(WORK INSTRUCTION) Only the lines that contain the string "will" belong in the answer; pull them from the records.

(EXTRACTED DATA)
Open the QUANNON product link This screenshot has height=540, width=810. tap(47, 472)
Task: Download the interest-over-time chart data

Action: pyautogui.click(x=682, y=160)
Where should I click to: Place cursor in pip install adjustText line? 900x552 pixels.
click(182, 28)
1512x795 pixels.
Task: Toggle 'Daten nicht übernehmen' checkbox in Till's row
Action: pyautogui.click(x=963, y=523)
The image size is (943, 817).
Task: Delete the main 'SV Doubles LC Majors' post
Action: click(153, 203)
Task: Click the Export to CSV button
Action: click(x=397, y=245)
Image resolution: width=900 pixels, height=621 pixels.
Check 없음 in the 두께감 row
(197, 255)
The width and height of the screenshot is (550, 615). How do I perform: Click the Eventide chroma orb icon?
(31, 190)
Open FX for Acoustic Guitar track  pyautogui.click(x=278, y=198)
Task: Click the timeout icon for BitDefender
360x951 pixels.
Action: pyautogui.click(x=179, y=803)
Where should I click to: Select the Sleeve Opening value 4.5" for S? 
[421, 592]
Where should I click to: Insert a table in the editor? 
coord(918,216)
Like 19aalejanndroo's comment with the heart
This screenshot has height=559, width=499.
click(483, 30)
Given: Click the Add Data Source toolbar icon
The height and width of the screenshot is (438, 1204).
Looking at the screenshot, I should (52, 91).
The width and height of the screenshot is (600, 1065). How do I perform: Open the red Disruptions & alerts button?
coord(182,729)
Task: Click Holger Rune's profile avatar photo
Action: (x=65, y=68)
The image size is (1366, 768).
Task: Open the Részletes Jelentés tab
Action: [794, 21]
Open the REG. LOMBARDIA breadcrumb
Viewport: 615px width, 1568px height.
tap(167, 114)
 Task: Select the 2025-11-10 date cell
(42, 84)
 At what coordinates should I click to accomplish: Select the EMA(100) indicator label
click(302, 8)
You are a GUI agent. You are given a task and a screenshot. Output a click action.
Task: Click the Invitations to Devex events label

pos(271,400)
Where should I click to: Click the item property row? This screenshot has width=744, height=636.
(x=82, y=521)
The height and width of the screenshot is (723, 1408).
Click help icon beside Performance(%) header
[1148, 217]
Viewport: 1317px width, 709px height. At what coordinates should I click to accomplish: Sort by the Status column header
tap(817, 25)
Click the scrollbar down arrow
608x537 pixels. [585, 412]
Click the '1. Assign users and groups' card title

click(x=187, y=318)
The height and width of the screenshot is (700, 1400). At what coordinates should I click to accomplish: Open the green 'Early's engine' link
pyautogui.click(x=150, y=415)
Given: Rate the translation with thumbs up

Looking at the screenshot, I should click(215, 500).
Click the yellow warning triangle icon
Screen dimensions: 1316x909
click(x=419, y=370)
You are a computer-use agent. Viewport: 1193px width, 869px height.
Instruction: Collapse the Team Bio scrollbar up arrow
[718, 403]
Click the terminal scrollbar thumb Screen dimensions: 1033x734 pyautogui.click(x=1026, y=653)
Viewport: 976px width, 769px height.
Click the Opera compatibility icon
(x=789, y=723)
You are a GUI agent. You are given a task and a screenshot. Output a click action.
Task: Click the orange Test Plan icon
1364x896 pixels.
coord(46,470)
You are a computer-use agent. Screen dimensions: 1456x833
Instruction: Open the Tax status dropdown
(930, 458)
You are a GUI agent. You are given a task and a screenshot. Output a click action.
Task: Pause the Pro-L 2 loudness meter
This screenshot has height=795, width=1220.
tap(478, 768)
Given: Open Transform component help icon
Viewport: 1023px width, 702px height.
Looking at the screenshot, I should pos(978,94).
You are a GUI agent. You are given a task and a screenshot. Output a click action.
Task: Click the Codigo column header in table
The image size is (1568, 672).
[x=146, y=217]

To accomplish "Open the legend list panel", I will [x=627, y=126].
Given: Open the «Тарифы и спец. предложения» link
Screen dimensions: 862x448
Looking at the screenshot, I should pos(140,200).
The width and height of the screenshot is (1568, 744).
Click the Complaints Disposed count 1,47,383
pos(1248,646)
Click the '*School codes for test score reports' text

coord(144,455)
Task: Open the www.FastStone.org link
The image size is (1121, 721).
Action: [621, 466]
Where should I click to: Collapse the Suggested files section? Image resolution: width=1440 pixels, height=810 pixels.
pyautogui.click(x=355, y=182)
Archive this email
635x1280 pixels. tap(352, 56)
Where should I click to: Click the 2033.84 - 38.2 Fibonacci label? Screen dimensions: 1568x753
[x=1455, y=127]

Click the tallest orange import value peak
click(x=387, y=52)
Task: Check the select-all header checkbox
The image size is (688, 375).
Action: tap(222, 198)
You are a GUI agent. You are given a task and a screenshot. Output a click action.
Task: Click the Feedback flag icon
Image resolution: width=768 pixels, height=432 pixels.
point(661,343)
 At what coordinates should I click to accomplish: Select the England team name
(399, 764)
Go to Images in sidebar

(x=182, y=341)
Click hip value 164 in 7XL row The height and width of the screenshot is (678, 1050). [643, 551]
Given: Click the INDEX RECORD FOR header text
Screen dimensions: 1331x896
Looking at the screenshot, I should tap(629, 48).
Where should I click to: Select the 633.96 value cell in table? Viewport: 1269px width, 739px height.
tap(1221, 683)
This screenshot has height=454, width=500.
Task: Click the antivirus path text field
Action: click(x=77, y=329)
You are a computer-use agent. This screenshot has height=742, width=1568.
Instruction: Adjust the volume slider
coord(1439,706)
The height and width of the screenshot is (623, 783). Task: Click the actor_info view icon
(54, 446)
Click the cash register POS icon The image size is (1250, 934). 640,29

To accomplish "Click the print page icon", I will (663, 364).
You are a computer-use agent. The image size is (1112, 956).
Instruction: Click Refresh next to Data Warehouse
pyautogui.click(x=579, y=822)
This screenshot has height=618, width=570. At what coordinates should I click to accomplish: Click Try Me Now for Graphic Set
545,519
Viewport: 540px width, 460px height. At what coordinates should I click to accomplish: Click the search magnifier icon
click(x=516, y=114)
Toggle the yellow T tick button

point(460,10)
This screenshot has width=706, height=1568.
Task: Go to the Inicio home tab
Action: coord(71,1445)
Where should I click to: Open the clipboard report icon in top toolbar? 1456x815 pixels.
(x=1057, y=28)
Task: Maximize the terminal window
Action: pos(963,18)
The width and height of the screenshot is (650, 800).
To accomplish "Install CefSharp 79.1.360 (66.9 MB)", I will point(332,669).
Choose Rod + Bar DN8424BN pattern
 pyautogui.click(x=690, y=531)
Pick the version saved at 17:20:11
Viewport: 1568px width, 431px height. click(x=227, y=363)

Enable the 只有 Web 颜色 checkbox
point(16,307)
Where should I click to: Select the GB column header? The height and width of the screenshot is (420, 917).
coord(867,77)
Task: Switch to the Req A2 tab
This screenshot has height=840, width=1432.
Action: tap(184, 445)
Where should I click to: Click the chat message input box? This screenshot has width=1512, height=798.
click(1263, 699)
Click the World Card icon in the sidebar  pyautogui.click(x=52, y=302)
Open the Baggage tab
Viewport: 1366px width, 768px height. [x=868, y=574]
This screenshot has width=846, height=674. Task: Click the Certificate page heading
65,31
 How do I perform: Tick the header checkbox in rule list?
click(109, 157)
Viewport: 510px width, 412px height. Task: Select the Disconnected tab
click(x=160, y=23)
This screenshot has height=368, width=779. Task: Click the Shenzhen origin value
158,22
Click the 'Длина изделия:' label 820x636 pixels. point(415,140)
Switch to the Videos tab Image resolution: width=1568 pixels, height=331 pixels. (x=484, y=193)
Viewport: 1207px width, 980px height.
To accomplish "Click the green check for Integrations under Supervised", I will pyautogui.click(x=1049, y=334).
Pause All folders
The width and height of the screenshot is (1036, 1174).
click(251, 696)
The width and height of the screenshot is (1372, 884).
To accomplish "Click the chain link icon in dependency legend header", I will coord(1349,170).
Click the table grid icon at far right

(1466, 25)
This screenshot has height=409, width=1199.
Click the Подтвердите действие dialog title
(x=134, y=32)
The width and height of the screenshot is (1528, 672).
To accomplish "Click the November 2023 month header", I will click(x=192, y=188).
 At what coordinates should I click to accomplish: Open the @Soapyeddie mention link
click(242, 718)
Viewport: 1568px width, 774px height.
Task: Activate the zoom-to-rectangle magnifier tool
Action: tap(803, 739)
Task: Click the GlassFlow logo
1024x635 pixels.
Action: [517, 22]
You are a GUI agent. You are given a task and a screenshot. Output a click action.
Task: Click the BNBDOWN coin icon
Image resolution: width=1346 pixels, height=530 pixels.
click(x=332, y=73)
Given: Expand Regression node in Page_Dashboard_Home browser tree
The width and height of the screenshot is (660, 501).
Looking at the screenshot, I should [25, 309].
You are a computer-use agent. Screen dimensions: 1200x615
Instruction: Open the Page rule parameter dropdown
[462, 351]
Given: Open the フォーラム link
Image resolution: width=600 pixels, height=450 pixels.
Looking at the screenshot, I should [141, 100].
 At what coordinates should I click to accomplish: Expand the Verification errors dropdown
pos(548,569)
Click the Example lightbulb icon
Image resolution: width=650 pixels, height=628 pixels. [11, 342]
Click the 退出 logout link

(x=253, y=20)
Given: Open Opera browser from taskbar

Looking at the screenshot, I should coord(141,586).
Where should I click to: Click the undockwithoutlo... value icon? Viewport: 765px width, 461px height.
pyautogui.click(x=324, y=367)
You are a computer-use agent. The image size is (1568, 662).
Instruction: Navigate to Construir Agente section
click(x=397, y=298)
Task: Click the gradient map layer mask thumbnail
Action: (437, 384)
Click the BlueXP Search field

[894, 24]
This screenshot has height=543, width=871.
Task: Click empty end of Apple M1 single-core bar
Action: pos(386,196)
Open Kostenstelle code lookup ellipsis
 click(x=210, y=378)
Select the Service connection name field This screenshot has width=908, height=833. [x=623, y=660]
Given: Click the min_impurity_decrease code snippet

(REPLY TO THE TASK)
To accomplish "Open the legend list panel", I will [x=627, y=126].
To accomplish "Click the print page icon", I will (663, 364).
To accomplish "Install CefSharp 79.1.360 (66.9 MB)", I will point(332,669).
To accomplish "Click the green check for Integrations under Supervised", I will pyautogui.click(x=1049, y=334).
To accomplish "Click the chain link icon in dependency legend header", I will coord(1349,170).
To accomplish "Click the November 2023 month header", I will click(x=192, y=188).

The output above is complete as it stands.